Até as vacas não encontradas pelas fiscalizações e que Moro destacou no seu despacho, acabaram sendo explicadas. Pertenciam ao coletivo em um assentamento do MST, que estava ameaçado de ser despejado. Por isso, o rebanho vivia escondido e era facilmente remanejado para não correr o risco de ser apreendido quando de um possível despejo. No depoimento de Eliane de Souza, uma das assentadas no Acampamento Milton Santos, ela explicou: “Então lá tem a sede do assentamento e o pasto fica em volta, então se você chegar na sede, você não consegue visualizar o gado, você tem que entrar no pasto para ver”.
Outra questão discutida era a substituição de produtos. Ocorria por conta de intempéries. Em uma região onde são comuns as geadas, não raro uma hortaliça prometida meses antes não vingava por conta do tempo. No lugar dela, porém, eram entregues outras, no mesmo valor acertado, sem qualquer prejuízo, como esclarece Gelson no vídeo abaixo.
Em consequência da falta de uma melhor apuração dos fatos, onze prisões foram efetuadas injustamente. Uma das vítimas, inclusive, com problemas de saúde, teve que ser operada e nem assim conseguiu manter a liberdade conquistada no TRF-4, liminarmente. A oitava turma mandou que voltasse a ser preso.
Cinco anos após Moro autorizar as prisões dos agricultores sem que eles jamais fossem chamados a se explicar, as oito Ações Penais abertas com as denúncias do MPF não resultaram em nenhuma condenação. Na visão do Judiciário, não houve crime. Apenas questões burocráticas; “desvios administrativos”. Isso ficou claro no despacho da juíza Gabriela, em alguns dos processos a que foi possível acesso pois, de forma estranha, a maior parte destas ações continua em segredo de justiça como determinou Moro, no início da operação.
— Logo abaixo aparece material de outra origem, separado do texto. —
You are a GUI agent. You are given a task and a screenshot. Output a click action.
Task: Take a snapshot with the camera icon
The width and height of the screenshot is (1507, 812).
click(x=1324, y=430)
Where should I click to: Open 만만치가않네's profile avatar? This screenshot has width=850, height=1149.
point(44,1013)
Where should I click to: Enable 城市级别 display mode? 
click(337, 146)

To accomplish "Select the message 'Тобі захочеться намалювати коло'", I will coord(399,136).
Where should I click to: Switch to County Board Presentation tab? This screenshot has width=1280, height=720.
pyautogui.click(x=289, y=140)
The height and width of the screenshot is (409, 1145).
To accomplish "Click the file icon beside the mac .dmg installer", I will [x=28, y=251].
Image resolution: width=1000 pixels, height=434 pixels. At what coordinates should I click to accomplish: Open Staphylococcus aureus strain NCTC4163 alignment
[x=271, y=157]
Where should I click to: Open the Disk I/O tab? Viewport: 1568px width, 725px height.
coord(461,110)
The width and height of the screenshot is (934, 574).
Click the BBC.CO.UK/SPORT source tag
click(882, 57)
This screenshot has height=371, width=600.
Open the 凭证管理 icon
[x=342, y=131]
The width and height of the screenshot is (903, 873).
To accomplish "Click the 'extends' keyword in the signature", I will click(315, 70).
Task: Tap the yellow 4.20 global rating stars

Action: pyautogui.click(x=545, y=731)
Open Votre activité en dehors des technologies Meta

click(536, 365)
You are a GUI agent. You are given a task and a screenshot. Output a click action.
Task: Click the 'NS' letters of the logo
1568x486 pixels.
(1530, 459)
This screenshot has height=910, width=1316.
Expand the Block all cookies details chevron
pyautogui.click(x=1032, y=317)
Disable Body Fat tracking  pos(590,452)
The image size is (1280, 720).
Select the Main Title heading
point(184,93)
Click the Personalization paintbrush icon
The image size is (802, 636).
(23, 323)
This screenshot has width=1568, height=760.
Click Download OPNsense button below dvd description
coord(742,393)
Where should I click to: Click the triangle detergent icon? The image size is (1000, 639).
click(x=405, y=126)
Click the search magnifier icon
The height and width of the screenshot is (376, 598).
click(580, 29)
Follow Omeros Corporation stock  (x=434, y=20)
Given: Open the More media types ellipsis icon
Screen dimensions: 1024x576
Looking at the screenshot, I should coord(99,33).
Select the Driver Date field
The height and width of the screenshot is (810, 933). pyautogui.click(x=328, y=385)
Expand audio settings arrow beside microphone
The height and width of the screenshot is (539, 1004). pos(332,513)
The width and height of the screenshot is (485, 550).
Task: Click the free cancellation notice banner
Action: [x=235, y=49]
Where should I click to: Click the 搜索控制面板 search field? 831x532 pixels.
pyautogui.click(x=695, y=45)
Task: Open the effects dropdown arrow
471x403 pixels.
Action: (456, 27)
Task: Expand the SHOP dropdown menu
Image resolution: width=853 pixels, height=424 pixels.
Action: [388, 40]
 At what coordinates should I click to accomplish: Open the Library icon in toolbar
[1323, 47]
Em uma delas, porém, ao explicar a absolvição, ela registrou:
“Diante do impasse narrado, o Ministério Público Federal não conseguiu se desincumbir do ônus de provar as acusações. O que assoma dos autos ao final da instrução processual é que o controle da execução do programa foi alarmantemente falho e relapso. A existência de irregularidades é patente. A denúncia, todavia, vai além, afirmando que essas irregularidades foram cometidas para encobrir desvio de recursos públicos, e esse desvio é que não foi comprovado: sem provas de desvio de valores ou obtenção de vantagem indevida, não resta configurado peculato ou estelionato; e ausente provas de dolo específico e interesse pessoal, não se pode falar em prevaricação”.
Na verdade, em alguns processos, como o da Associação Assis, em Irati, o próprio Ministério Público Federal acabou pedindo a absolvição dos réus. Poderia ter evitado todo o processo se cobrasse, no início do caso, uma melhor e mais detalhada investigação. Mas, à revelia do MPF, a Polícia Federal e o juiz Moro preferiram primeira prender, para depois buscar os esclarecimentos. Com isso, todo um trabalho da agricultura familiar acabou se perdendo, prejudicando justamente os “os pequenos produtores rurais e as entidades beneficentes”, que Moro, no Mandado de Prisão Preventiva disse defender. Não foi o que aconteceu.
(*) Esta matéria foi compartilhada com o Jornal do Brasil que na edição desta segunda-feira (13/08) publicou: Moro desmontou agricultura familiar.